■ MATERIAL FOR THIS EXERCISE:
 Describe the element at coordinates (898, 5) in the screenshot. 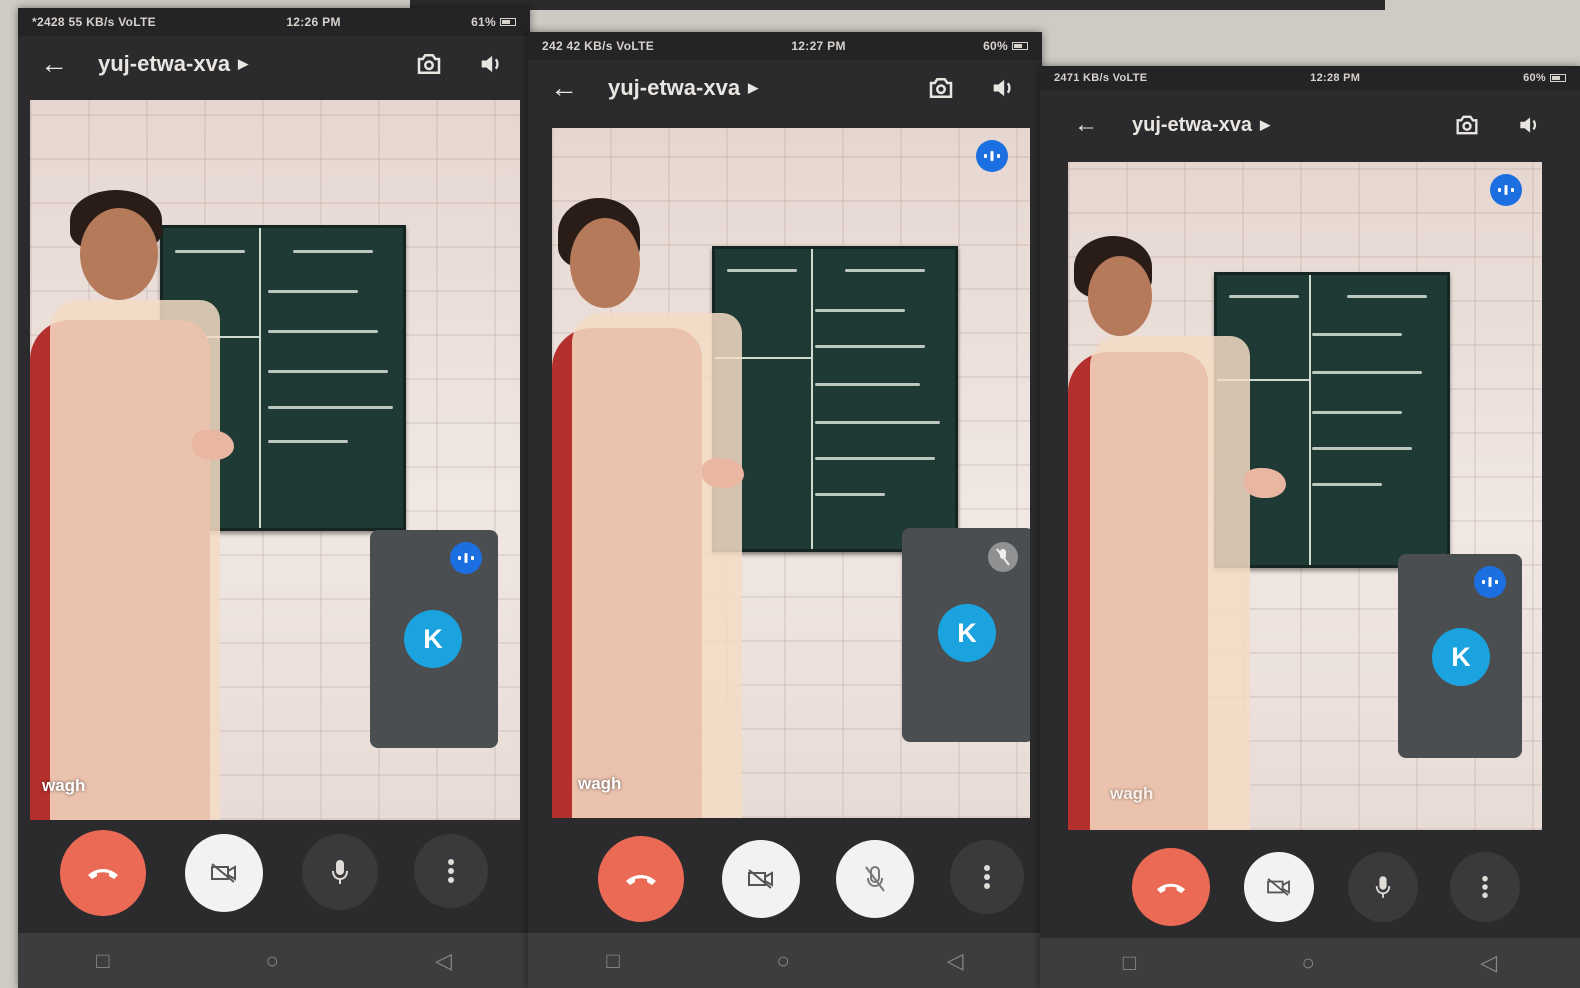

I see `top-strip` at that location.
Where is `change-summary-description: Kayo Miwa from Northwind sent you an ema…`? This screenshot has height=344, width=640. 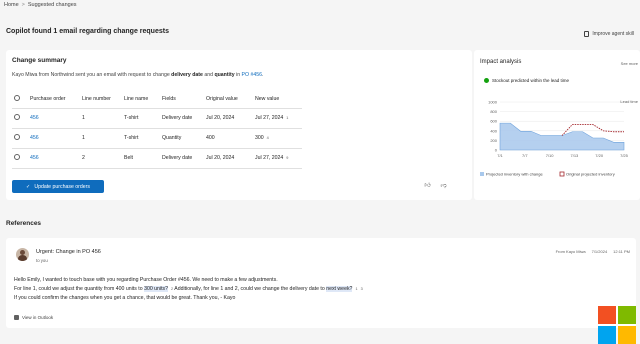
change-summary-description: Kayo Miwa from Northwind sent you an ema… is located at coordinates (138, 75).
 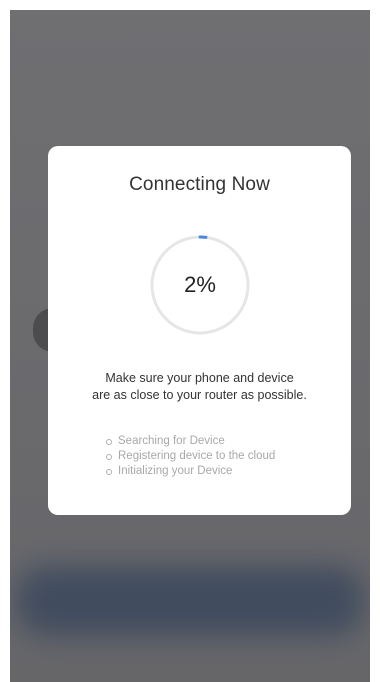 I want to click on step-item: Initializing your Device, so click(x=190, y=472).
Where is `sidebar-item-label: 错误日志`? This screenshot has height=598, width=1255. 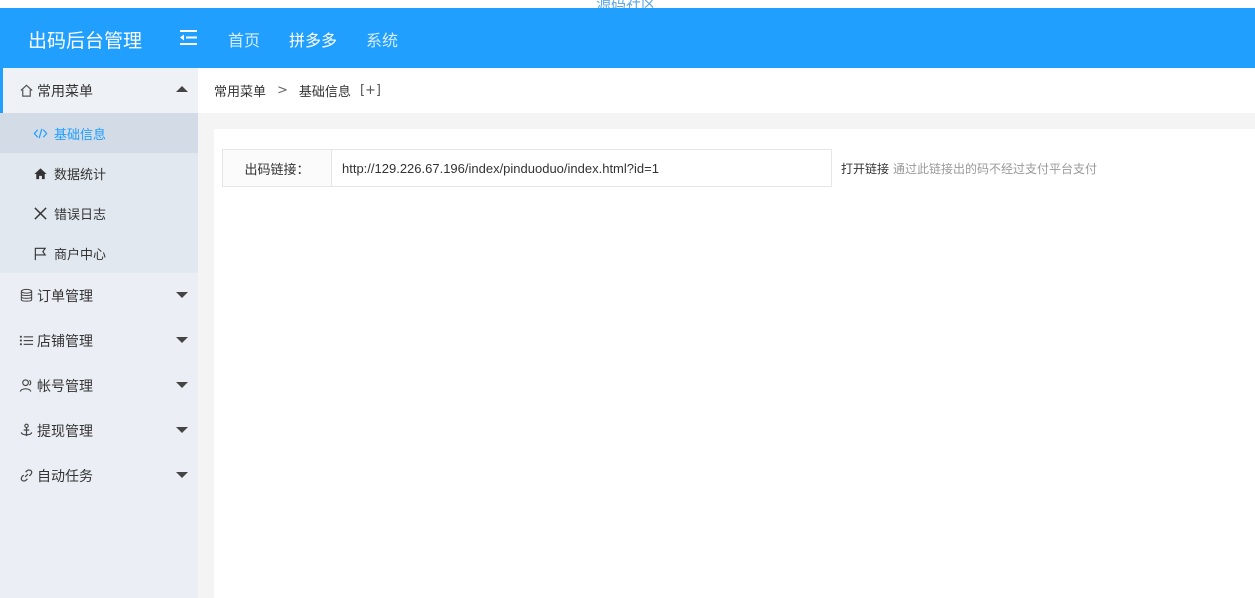 sidebar-item-label: 错误日志 is located at coordinates (80, 215).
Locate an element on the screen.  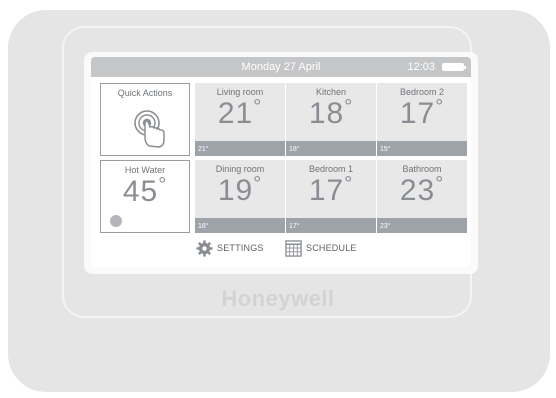
zone-tile-kitchen: Kitchen 18° 18° is located at coordinates (331, 120).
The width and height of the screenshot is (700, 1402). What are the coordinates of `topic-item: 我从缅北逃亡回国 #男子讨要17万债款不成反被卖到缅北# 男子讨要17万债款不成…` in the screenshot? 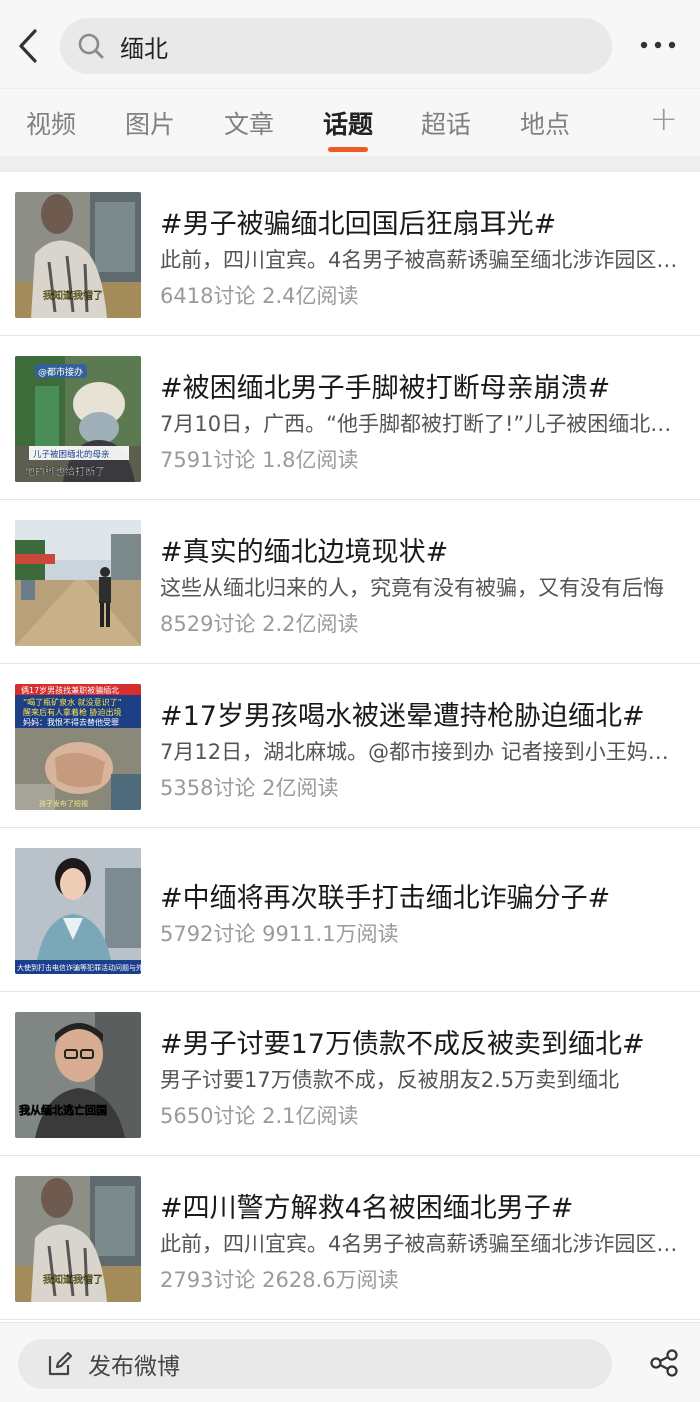 It's located at (350, 1074).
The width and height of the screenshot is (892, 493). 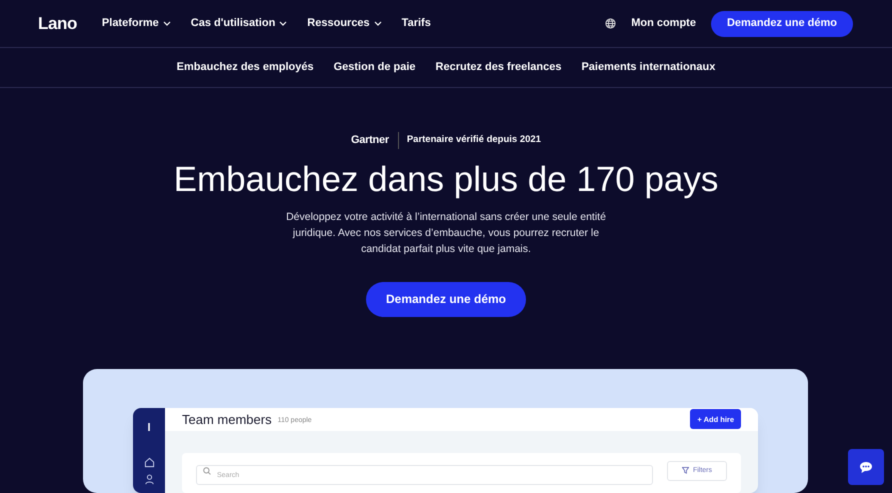 I want to click on nav-link: Ressources, so click(x=344, y=24).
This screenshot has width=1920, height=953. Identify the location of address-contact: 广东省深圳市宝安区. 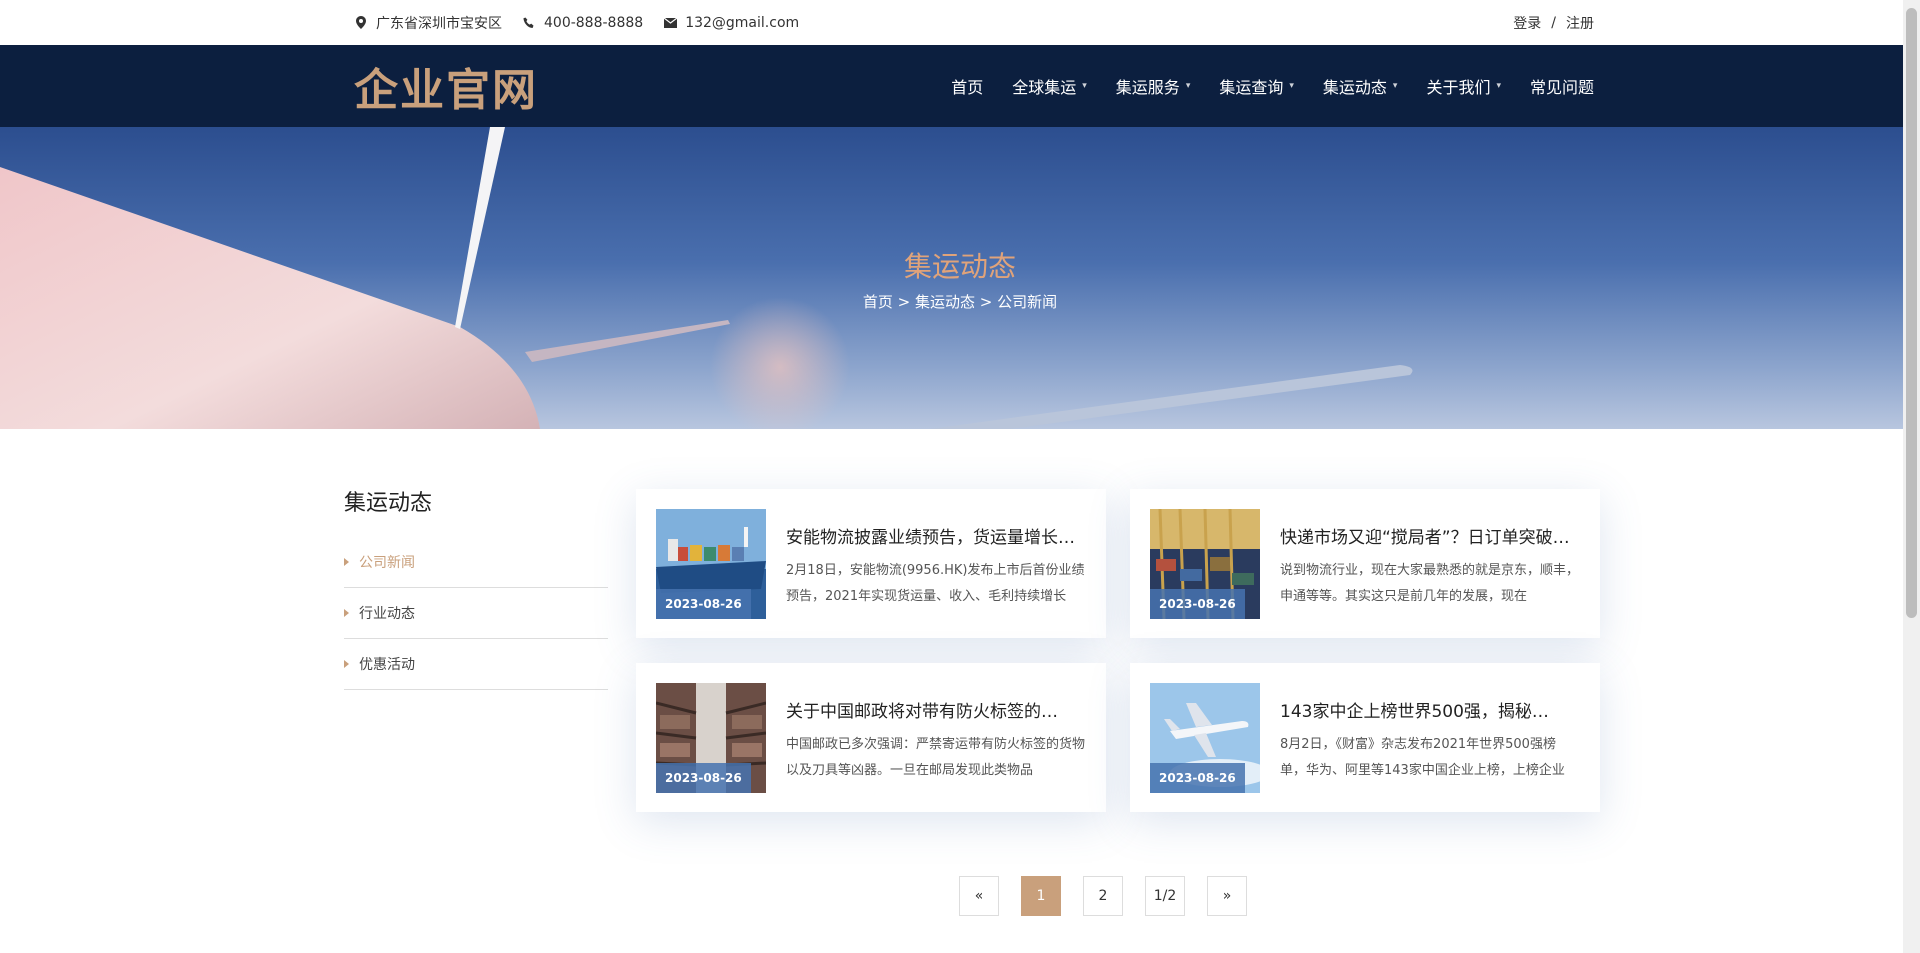
(428, 23).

■ ABOUT THIS TASK:
Arrange the lines of the items as a numbered list, starting with the line that contains "This screenshot has width=1920, height=953." and going on through the end of the items, both ends included. Skip blank lines and leave the pictures out.

■ ANSWER:
1. This screenshot has width=1920, height=953. Identify the location of address-contact: 广东省深圳市宝安区. 
2. (428, 23).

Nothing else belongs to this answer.